When I came here, the attitude was quite different. People didn't intend to do earth-shattering things for their doctoral thesis. What they intended to do was just do a piece of work and get it done and go out in the real world and do something. I found that people were doing quite interesting theses. I had an office mate who came to work every day drawing diagrams on the same blackboard, and he stayed there for about two, two and a half years. I never could get an idea of what he wanted to do. He would draw a hyper cube every day, where you put vertices on the hyper cube, and there was something he was thinking about related to logic. He never was able to develop that into a topic and eventually gave up and left. He passed the qualifying exam. He had much higher grades than I did. He was a much smarter guy than I was. But he gave up. There are so many brilliant people that went there to get doctorates. I'm not going to give you their names. They never finished. If they had come to Stanford they would have gotten a doctorate and gotten done and gone out and had a brilliant career.

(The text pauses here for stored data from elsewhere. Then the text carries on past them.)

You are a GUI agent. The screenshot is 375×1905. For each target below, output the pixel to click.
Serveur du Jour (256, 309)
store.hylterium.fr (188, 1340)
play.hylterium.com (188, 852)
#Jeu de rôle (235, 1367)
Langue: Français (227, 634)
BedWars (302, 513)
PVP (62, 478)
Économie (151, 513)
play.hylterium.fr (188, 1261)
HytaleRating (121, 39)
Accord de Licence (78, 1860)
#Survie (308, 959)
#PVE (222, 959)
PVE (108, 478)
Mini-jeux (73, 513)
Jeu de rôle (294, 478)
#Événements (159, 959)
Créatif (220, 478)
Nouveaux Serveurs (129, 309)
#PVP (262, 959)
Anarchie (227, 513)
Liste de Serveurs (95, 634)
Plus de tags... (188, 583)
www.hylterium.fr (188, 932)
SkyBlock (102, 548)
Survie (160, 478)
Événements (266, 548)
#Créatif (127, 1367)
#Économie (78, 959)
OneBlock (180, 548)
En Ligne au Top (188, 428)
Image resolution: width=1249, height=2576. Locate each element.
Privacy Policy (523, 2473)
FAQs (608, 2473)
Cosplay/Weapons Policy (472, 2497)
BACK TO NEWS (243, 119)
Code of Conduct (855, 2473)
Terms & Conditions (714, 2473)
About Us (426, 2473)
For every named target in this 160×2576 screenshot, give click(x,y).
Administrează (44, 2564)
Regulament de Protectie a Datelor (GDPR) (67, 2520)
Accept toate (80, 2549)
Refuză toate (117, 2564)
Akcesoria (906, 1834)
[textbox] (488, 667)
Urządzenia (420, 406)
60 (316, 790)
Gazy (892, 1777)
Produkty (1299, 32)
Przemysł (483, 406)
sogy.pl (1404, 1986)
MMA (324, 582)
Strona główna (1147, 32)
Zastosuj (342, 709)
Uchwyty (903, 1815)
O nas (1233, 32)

At MIT, I was thinking of trying to build a machine that would be brain-like, but it was just going to take too long. I'd have to do something that would have some practical value, but I still wanted to work in that field. So I got an idea, going back to sample data systems, of what today we would call a digital filter. A digital filter has parameters, it has coefficients. I got the idea to develop a mechanism that would vary the coefficients from the filter so that the filter could improve itself and become a better filter. In a sense a filter can learn to improve itself by acting as a filter, and I figured out a way to do this. I didn't have a brain, but I had a filter. I did not have a brain learning concepts and learning sophisticated things; I had a filter learning very simple things. But it was learning. It was something we could do even in those days, and it was something practical and something useful and something good for engineering, and that was my business.

Goldstein:

Can you give me a sense of what some of the applications were?

Widrow:

Well, let's back up for a moment, if I may. One of the things that was going on in sampled data systems that was of great interest was Wiener filter theory. About the time that I joined the faculty, it turned out that Bill Linvill was leaving MIT. He went to Washington and took a job in a think tank called the Institute for Defense Analysis. He stayed there for a few years, and then he went to Rand Corporation in Santa Monica, California for a few years before coming to Stanford. Then we had both twin brothers in the same electrical engineering department. John Linvill was chairman of the department, and Bill Linvill was a faculty member before he went and founded his own department. My original mentor became chairman of a new department that he called Engineering Economic Systems. He was always interested in operations research. He did the work in signal processing, sample data systems. That was his thesis. As soon as he did that work, he switched and began using some of the concepts for the analysis and understanding of economic systems and operations research.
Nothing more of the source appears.